Detecting Anomalies from Data in GridDB with Python Sklearn

Introduction

Each time you get an email alerting you about some unusual login activity in one of your online accounts, you’re seeing the process of anomaly detection in action.

Anomaly detection plays a key role in making sure modern systems run smoothly and securely, covering many different fields and use cases such as fraud detection, system health monitoring, intrusion detection, fault detection, quality assurance, and data mining.

FULL SOURCE CODE

In a nutshell, anomaly detection identifies unusual or unexpected patterns in datasets. These low-probability items or events are typically called outliers (although they’re also referred to as novelties in some contexts).

Machine learning techniques help automate the process of finding and handling outliers. This allows anomaly detection to run at scale and meet the demands of data-intensive, distributed systems like IoT and big data applications.

In this blog post, we’ll explore ways to use anomaly detection techniques in the popular Python library scikit-learn (sklearn) together with GridDB, an open-source IoT-optimized time-series database.

Some Preliminaries

Before we get started with anomaly detection in scikit-learn, let’s first go over some prerequisites we need to set up and a few things to keep in mind throughout our discussion.

Objectives and Scope

As mentioned earlier, this blog entry takes a look at the different anomaly detection tools and capabilities provided by the sklearn library, particularly when used together with gridDB. To get as good an overview and background as possible, we talk about both supervised and unsupervised anomaly detection with use cases ideal for working with both sklearn and GridDB.

Also, to keep our discussion straightforward and centered on this objective, we’ll focus our code examples on interfacing with GridDB, basic exploratory data analysis, and model training. We’ll be skipping on other steps in the machine learning pipeline such as feature selection, hyperparameter tuning, and model selection (although we’ll include key ideas and concepts for these topics as well).

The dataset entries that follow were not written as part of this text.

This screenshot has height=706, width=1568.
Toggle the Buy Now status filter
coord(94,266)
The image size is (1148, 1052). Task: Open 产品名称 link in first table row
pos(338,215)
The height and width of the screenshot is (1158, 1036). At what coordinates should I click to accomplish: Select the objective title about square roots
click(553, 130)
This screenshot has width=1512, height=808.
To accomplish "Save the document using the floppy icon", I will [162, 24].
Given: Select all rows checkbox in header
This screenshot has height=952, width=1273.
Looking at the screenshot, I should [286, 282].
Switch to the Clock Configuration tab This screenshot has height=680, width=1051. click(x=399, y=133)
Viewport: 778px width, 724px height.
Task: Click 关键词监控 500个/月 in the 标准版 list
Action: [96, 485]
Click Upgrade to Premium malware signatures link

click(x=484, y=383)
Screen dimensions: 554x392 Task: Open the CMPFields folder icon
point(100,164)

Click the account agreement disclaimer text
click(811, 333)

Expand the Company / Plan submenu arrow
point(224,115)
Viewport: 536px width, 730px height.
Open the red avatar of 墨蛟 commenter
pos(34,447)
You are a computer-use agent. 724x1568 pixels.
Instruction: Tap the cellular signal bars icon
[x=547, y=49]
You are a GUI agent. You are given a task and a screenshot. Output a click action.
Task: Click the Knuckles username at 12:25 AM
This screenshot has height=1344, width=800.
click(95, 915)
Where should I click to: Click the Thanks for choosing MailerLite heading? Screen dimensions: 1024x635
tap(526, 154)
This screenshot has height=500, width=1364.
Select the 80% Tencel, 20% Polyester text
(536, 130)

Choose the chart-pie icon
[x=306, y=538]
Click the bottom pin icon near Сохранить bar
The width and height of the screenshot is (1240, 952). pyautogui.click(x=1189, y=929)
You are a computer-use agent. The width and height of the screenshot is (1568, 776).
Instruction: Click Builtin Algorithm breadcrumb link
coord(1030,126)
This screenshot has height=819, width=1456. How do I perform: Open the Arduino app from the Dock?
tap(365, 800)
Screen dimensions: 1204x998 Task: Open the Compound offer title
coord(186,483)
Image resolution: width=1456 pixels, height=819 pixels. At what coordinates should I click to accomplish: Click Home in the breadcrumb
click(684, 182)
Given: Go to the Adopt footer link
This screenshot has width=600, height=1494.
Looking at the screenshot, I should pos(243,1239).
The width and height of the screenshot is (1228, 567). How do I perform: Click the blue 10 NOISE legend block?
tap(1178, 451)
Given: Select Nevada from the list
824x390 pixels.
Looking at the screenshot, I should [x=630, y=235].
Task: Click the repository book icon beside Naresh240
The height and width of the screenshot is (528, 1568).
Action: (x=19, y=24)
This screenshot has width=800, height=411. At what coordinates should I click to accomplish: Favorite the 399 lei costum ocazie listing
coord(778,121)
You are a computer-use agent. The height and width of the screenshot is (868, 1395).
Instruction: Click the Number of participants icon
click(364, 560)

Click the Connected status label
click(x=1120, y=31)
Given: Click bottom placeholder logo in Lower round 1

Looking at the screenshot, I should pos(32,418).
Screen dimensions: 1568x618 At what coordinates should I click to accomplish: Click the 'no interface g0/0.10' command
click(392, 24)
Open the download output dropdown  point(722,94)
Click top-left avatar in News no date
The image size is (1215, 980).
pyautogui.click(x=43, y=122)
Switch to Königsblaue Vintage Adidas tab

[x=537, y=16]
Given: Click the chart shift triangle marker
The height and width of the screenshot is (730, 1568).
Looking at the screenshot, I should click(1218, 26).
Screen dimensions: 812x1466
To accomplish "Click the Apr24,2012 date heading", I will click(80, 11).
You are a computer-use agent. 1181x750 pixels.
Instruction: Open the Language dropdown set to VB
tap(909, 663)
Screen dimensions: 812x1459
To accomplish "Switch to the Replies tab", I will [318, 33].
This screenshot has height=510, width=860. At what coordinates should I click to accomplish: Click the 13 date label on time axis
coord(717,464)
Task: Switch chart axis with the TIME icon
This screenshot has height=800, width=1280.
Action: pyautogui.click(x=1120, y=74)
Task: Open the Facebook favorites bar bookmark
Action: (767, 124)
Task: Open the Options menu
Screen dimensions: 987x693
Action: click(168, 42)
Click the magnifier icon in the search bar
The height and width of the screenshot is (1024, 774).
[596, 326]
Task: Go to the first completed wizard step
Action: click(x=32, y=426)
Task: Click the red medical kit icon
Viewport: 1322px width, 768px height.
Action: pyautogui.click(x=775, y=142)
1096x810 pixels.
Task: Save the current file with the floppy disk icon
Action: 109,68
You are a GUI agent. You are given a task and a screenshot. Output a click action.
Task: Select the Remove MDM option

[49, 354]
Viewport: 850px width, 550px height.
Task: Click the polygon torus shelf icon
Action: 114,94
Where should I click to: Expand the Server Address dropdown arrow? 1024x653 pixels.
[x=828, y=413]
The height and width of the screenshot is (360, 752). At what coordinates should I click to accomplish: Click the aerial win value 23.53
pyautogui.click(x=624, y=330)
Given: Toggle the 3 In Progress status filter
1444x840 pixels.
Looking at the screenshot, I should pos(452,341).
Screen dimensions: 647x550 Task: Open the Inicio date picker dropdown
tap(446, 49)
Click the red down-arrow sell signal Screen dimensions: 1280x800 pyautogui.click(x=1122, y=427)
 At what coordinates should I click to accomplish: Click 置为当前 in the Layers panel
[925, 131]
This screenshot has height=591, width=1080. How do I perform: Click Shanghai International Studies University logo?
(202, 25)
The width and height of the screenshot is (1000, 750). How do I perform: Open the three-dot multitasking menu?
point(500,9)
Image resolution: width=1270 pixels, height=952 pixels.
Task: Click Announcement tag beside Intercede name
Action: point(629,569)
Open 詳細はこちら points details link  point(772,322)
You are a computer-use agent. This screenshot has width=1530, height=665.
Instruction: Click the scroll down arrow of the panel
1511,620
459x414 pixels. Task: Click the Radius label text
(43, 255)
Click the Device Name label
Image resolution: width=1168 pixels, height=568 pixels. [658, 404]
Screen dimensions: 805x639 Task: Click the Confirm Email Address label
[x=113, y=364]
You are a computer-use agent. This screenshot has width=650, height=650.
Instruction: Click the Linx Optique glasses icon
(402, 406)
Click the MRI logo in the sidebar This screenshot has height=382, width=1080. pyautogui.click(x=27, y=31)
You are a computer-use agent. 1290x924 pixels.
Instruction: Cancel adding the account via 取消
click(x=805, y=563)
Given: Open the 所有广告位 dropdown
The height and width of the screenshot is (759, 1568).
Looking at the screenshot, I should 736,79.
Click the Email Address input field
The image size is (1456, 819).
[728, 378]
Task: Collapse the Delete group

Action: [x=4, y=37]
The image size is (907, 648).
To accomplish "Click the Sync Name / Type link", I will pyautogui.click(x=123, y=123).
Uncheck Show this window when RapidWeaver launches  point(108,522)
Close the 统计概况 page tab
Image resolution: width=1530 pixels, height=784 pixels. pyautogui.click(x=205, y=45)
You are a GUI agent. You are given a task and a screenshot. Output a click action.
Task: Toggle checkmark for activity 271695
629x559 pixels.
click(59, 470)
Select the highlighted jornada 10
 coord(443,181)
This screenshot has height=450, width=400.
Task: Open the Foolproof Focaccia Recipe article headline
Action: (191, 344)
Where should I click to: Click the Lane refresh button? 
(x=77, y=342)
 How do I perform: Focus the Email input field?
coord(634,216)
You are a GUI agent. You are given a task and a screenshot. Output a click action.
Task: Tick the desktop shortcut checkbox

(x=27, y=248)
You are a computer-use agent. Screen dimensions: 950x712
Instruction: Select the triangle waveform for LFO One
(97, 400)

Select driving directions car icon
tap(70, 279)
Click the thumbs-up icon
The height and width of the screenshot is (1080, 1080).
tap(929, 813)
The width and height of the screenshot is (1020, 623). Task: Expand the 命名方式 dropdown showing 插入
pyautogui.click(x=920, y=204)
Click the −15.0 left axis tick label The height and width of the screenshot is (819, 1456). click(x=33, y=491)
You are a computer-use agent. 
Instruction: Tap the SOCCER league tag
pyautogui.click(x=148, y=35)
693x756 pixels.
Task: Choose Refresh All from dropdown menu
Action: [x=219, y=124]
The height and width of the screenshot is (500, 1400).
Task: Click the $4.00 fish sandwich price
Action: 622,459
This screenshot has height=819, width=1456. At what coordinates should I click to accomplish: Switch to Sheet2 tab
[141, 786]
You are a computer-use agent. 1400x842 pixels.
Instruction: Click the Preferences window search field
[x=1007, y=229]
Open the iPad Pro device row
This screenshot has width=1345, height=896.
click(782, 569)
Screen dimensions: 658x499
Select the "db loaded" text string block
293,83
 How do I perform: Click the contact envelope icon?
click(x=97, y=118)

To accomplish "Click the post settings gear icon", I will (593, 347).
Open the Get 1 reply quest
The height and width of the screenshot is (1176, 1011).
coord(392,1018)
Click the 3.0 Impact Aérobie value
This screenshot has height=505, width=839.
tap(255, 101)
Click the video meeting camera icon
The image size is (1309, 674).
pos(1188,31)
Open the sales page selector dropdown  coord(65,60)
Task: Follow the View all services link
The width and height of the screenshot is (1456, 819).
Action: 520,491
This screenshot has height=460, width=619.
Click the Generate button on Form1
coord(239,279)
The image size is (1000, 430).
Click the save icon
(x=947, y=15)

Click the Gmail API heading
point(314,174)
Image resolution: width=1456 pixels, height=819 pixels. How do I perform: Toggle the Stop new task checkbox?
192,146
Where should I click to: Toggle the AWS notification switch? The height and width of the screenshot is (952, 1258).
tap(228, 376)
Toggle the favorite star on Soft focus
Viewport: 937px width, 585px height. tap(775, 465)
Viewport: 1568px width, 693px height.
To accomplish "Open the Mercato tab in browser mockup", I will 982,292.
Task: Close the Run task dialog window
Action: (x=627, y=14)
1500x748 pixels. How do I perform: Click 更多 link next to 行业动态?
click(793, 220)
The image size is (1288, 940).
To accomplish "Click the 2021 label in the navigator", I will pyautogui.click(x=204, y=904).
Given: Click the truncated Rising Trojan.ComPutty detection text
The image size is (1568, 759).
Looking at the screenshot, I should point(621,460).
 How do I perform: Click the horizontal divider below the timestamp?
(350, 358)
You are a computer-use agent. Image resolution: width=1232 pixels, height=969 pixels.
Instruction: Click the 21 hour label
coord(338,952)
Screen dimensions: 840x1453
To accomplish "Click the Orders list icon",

Setting Up and Connecting to GridDB

We won’t go into detail on how to install and configure GridDB here. But if you want to follow along, check out this useful guide on setting up GridDB and connecting via Python . Also, we suggest using this docker-compose file to quickly get up and running with GridDB and Jupyter.

We also wrote a helper function to create a GridDB connection. The code is based on the previously-mentioned guides and is saved in a file utils/helpers/db.py in the project directory:

$ sudo yum -y install griddb_nosql griddb-c-client
import jaydebeapi

        def get_connection() -> jaydebeapi.Connection:
            conn = jaydebeapi.connect(
                "com.toshiba.mwcloud.gs.sql.Driver",
                "jdbc:gs://griddb:20001/defaultCluster/public?notificationMember:127.0.0.1:20001",
                ["admin", "admin"],
                "/usr/share/java/gridstore-jdbc-4.5.0.jar",
            )
            return conn

With this function, we can obtain a GridDB connection in a Jupyter Notebook as well as in other scripts and modules used in this project (see next sections).

Data

We’re using two separate datasets for our scikit-learn anomaly detection overview. The first is an artificially-generated time series used in the unsupervised anomaly detection discussion, while the other contains labeled data used to train the supervised anomaly detection model.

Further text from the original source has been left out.